Origin of spontaneous activity in neonatal and adult rat bladders and its enhancement by stretch and muscarinic agonists

This study examined the origin of spontaneous activity in neonatal and adult rat bladders and the effect of stretch and muscarinic agonists and antagonists on spontaneous activity. Rats were anesthetized and their bladders were excised, cannulated, and loaded with voltage- and Ca2+- sensitive dyes. Intracellular Ca2+ and membrane potential transients were mapped using photodiode arrays in whole bladders, bladder sheets, or cross- section preparations at 37 degrees C. Intravesical pressure was recorded from whole bladders. In neonatal bladders and sheets, spontaneous Ca2 +/- and electrical signals arose at a site near the dome and spread in a coordinated manner throughout the bladder with different dome- to- neck conduction velocities ( Ca2+: 3.7 +/- 0.4 mm/ s; membrane potential: 46.2 +/- 3.1 mm/ s).
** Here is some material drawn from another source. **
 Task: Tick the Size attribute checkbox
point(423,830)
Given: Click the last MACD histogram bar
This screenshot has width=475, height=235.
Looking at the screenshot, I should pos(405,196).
In whole bladders, optical signals were associated with spontaneous contractions ( 10 - 20 cmH(2)O). By contrast, in adult bladders spontaneous Ca2+ and electrical activity was uncoordinated, originating at multiple sites and was associated with smaller ( 2 - 5 cmH(2)O) contractions. Spontaneous contractions and optical signals were insensitive to tetrodotoxin ( 2 mu M) but were blocked by nifedipine ( 10 mu M). Stretch or low carbachol concentrations ( 50 nM) applied to neonatal whole bladders enhanced the amplitude ( to 20 - 35 cmH(2)O) of spontaneous activity, which was blocked by atropine. Bladder cross sections revealed that Ca2+ and membrane potential transients produced by stretch or carbachol began near the urothelial- suburothelial interface and then spread to the detrusor. In conclusion, spontaneous activity in neonatal bladders, unlike activity in adult bladders, is highly organized, originating in the urothelium- suburothelium near the dome. Activity is enhanced by stretch or carbachol and this enhancement is blocked by atropine. It is hypothesized that acetylcholine is released from the urothelium during bladder filling to enhance spontaneous activity.